# [WORK REQUIRED]
Nothing but an exact copy is wanted here: the line with "Where should I click to: Save" and all the lines that follow it in the entries below.

[Start of section]

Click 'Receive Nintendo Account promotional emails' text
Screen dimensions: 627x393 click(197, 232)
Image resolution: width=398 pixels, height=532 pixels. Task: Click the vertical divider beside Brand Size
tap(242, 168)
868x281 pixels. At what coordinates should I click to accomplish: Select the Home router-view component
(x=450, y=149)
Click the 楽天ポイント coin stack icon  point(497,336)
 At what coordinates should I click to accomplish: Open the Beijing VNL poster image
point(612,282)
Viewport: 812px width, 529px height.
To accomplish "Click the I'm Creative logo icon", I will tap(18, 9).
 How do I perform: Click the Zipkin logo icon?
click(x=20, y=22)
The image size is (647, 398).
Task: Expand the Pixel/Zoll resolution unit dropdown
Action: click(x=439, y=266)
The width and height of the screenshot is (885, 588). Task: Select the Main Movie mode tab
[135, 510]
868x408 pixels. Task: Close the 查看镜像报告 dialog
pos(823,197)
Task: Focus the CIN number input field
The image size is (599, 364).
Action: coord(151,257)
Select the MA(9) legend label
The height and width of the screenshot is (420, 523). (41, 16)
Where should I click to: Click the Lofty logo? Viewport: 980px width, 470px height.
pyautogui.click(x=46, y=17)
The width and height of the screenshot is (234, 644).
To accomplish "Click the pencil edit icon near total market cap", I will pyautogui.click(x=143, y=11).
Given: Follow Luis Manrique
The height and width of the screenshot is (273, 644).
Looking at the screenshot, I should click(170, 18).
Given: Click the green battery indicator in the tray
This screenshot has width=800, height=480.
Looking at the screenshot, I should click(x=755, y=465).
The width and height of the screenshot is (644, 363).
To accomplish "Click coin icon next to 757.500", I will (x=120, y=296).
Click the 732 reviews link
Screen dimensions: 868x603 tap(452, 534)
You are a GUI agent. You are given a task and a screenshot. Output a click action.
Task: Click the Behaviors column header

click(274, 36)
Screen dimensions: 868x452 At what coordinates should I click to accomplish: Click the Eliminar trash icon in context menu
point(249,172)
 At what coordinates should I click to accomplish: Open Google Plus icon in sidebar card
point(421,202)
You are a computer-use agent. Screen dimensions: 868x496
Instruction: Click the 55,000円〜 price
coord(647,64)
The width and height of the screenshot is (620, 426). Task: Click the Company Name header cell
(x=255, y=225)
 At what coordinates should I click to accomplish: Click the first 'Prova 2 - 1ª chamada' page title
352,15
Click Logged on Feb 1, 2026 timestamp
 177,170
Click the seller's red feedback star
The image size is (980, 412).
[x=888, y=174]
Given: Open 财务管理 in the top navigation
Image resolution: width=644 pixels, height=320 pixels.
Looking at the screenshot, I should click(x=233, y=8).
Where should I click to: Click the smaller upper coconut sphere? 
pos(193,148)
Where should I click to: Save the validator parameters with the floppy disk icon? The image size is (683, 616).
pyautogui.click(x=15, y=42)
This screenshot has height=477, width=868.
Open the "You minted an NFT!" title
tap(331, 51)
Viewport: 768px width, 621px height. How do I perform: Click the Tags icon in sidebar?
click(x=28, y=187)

[End of section]

# [ANSWER TO THIS EXERCISE]
Where should I click to: Save the validator parameters with the floppy disk icon? The image size is (683, 616).
pyautogui.click(x=15, y=42)
This screenshot has height=477, width=868.
Open the "You minted an NFT!" title
tap(331, 51)
Viewport: 768px width, 621px height. How do I perform: Click the Tags icon in sidebar?
click(x=28, y=187)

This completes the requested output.